Denton prowled his house, restless now. He tried to read and found nothing interesting. He thought he would go out, but where? Not to find Janet Striker, certainly; he didn't know where she lived, and she wouldn't be in her office today. Munro wouldn't be at New Scotland Yard. He looked out of the rear window, saw a dark-haired man, foreshortened, digging up the weeds. He went at them as if they were his worst enemies. Denton went down and introduced himself.

'All one to me. I got lots of this muck to keep me busy.' He was overweight, shorter than Denton but broad, with shoulders and arms that filled his threadbare coat like a sausage its skin. He wore a cloth cap, filthy rat-catchers; his nose was mashed to his face, his ears battered. Small eyes glared at Denton as if the world were a perpetual challenge.

Denton said, 'You're a prizefighter.'

'I was, and proud of it! Never knocked off my feet I wasn't. I may not have won every time the bell rang, but n.o.body ever knocked me down. Just you ask! Ask them wot the Stepney Jew-Boy did.' He had a definite accent.

Denton flinched. 'Jew-Boy?'

'Jew-Boy. When I started fightink, they'd shout "Jew-Boy" at me to insult me, they did. I thought, I'll give you Jew-Boy, I will, so I called myself Jew-Boy and beat the livink tar out of the first six gentiles I fought. Then I was the Stepney Jew-Boy for good.'

Denton studied him. 'What's a prizefighter want to spade up a back garden for?'

'Am I still a prizefighter? Do I look twenty again? Or do I look canny enough to've got out with my brains intact when I was thirty-five? How old you think I am?'

'Forty.'

'And four. How many prizefighters you think are still at it at forty-four without they're hearink bells n.o.body else can hear? Judas Cripes, give me some credit for intelligence, please do. I'm forty-four and I ain't fought in nine years and I got no job! That's why I'm diggink up your back b.l.o.o.d.y garden!'

Denton asked what he was to pay him, and he said he and Mrs Striker had settled on three shillings a day, for which she'd paid two days in advance because he'd been 'caught short' when he talked to her.

'So you'll be back in the morning.'

'You think I'd take money for work I wasn't goink to do? Yas, I'll be here in the mornink. And I don't steal and I don't lie and I didn't kill Christ. Good day to youse.'

The day yawned ahead of him - a Sunday, little doing. He decided to go out, if only to walk himself into exhaustion.

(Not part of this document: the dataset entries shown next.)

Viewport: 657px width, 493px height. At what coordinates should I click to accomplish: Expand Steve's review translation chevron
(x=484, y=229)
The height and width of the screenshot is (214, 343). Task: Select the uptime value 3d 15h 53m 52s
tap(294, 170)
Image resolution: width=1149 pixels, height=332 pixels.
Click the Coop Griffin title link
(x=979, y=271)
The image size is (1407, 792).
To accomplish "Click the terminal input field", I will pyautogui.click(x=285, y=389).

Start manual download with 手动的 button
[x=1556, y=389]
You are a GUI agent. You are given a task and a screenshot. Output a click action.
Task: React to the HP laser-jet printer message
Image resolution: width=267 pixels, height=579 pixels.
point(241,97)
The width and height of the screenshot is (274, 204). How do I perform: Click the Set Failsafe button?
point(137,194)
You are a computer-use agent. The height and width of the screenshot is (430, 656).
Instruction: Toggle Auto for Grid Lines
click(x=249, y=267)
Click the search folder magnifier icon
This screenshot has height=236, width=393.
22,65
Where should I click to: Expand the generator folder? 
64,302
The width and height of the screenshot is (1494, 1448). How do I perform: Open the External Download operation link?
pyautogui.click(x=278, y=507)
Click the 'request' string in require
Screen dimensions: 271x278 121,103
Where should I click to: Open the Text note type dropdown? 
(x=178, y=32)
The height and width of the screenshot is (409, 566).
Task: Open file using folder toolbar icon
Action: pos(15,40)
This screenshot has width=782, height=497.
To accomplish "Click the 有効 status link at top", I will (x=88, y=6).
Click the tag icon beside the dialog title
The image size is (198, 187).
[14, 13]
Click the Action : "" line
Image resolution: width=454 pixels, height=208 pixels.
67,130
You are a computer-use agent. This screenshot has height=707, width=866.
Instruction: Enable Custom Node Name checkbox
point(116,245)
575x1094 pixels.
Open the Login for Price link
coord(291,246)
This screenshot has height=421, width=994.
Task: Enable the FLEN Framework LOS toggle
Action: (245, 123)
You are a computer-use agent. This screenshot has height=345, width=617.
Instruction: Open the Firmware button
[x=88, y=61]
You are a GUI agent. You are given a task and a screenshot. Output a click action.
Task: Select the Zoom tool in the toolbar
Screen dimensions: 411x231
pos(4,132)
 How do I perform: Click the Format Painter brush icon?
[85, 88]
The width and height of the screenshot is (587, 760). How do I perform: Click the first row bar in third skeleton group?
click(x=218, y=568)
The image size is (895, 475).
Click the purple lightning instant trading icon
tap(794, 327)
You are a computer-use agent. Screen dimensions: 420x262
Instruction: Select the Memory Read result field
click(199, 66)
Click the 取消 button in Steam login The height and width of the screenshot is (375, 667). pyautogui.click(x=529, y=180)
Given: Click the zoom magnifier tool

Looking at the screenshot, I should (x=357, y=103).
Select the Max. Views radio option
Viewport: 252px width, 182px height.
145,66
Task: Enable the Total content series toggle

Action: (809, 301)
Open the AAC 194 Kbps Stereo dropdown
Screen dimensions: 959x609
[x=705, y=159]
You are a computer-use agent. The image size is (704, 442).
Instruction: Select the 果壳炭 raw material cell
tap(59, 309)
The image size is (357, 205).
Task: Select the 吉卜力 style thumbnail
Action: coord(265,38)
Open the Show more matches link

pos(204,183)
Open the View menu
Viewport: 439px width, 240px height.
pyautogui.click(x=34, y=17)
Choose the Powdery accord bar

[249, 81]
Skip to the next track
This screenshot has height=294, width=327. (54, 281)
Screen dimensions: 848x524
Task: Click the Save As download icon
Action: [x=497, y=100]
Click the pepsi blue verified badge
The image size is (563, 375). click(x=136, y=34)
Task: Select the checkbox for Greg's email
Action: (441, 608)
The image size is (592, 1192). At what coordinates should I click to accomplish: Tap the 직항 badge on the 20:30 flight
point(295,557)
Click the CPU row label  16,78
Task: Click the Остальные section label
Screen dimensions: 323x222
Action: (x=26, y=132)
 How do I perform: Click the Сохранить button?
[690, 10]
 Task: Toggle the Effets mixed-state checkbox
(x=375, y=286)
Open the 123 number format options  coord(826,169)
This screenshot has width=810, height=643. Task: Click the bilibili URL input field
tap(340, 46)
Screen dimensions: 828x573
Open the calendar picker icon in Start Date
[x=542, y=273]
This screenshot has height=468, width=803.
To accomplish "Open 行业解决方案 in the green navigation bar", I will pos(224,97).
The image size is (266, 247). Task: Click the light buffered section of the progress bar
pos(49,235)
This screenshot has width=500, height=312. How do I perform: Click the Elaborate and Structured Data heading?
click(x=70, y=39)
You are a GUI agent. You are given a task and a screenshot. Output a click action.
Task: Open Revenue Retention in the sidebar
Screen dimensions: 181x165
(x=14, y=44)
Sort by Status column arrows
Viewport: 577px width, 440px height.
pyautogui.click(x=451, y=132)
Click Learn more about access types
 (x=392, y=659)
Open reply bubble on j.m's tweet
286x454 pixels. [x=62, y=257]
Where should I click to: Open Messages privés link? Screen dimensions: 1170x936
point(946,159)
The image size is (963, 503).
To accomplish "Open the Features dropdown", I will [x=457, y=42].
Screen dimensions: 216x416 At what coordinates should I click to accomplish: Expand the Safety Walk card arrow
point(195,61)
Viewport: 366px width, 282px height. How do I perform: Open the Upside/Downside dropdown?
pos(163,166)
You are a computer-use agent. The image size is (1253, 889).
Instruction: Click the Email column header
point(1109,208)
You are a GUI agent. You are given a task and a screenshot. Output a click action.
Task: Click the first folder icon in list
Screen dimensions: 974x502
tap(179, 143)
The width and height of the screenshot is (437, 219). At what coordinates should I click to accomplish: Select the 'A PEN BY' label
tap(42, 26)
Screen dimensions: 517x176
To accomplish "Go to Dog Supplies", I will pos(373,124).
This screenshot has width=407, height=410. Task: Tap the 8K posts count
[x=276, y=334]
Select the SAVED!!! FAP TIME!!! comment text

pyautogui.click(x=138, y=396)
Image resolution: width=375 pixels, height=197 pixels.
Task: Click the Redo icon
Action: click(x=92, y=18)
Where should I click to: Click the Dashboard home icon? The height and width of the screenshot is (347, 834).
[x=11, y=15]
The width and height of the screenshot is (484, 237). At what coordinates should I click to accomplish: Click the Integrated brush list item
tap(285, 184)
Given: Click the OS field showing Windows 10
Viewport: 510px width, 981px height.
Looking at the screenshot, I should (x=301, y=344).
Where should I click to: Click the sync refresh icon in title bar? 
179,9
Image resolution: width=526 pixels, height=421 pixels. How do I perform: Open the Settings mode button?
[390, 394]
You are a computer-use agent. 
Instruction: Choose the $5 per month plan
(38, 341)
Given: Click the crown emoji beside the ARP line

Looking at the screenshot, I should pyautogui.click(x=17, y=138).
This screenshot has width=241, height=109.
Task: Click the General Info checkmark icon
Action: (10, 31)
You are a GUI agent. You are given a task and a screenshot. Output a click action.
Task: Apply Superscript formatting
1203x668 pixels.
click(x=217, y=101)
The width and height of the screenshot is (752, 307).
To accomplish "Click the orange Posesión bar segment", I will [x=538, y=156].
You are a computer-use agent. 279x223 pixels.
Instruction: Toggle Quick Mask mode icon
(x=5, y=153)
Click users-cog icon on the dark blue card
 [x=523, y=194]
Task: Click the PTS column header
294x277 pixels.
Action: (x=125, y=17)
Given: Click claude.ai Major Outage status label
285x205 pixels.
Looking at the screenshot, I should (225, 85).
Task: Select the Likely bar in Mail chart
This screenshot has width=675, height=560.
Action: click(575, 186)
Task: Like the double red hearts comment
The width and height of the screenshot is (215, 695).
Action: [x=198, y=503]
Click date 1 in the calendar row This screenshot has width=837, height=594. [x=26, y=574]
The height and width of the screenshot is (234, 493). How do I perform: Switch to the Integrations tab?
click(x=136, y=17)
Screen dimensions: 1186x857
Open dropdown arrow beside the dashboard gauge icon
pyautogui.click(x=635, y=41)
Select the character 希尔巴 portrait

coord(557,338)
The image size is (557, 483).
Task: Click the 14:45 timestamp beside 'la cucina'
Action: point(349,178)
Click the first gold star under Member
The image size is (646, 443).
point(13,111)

The air beyond his front door was cool, clear - he thought that if he could have got up high, he could have seen all the way down the Thames to the North Sea - with a sky the clear blue of a bottle with the sun behind it. The light was glaring, but even so the day was too cool for sitting about, perfect for walking. Stopping often to look back for Albert Cosgrove, he walked, first to Holborn and Chancery Lane, then along Fleet Street and Cannon Street, turning west again along the river at Billingsgate Market, now only residual fish smell and gulls and a great many cats, and a memory of the days when the fishwives had been there and 'Billingsgate' was a term for creative insult. He picked his way through small, silent streets to Soho, turned along Old Compton Street and, on an impulse, having nowhere to go, found his way again to the Albany, where he lingered at the entrance before going in and walking slowly to the door of Heseltine, the man who had found Mary Thomason's letter. If he objected to be called on on a Sunday, he could always turn him away.

He offered his card to the bottle-nosed man who opened the door.